THE REVOLUTIONARY GOVERNMENT.-THE CONFE

DERATION.

BEFORE examining the details of the Constitution, it is necessary to advert briefly to the course of events that immediately preceded it.

All attempts at reconciliation having failed on both sides, the legislatures of some of the States, and conventions of the people in others, proceeded to appoint delegates, who assembled on the 4th September, 1774, and formed the first general and national Government, commonly known, from its origin, as "the Revolutionary Government."

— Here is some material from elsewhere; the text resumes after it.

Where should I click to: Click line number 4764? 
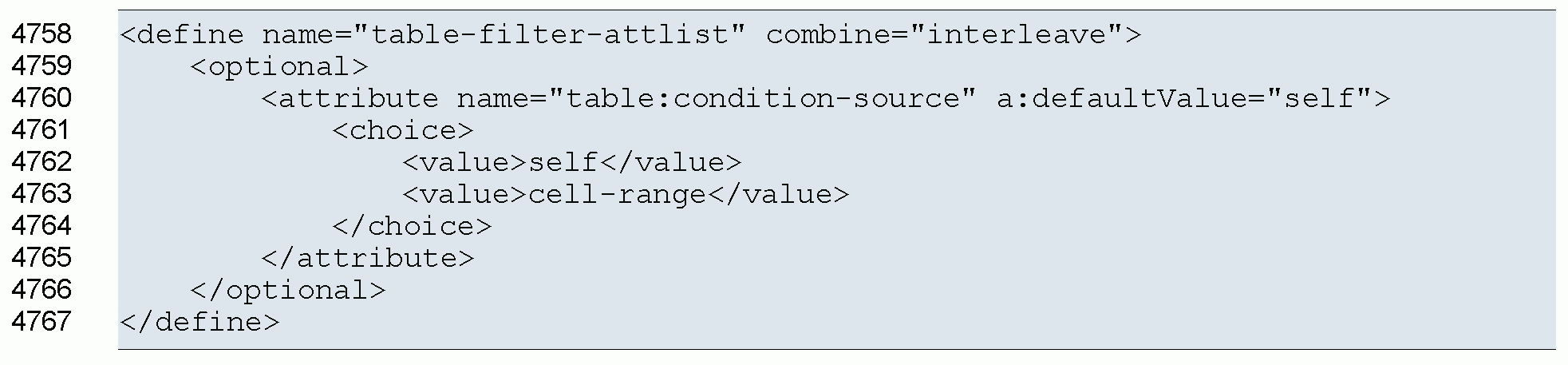tap(41, 226)
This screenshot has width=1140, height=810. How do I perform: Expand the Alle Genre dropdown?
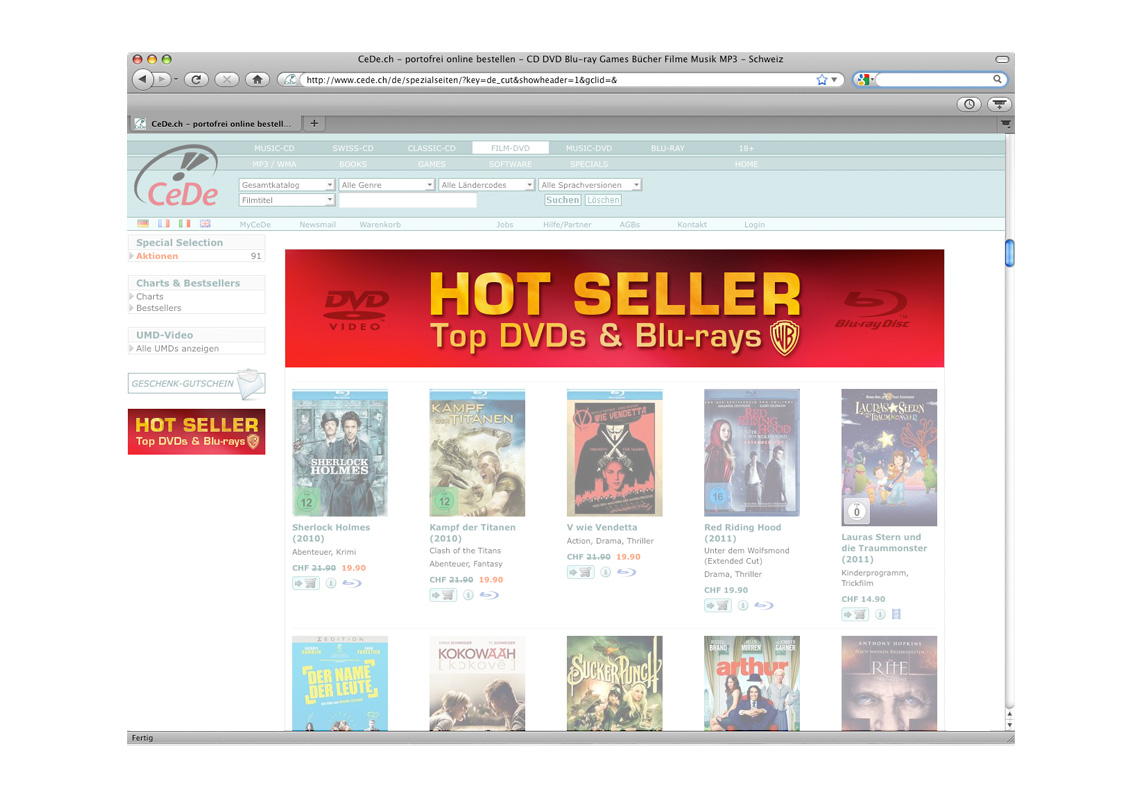pos(386,185)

Having adopted a Declaration of Rights, passed Acts forbidding all commercial relations between themselves and Great Britain, authorised the raising of troops, and appointed

General Washington as their commander-inchief, they embarked upon the great struggle, and finally, on the celebrated 4th of July, 1776, published the Declaration of Independence.

The powers of the Revolutionary Government being vague and doubtful, discussions arose and were continued during the next few years among the several States, and it was not until the 1st of March, 1781, that the whole of the States assented to the "Articles of Confederation," prepared and digested by a Committee of Congress. On that date the final ratification took place, and the Government of the Confederation was announced and recognised.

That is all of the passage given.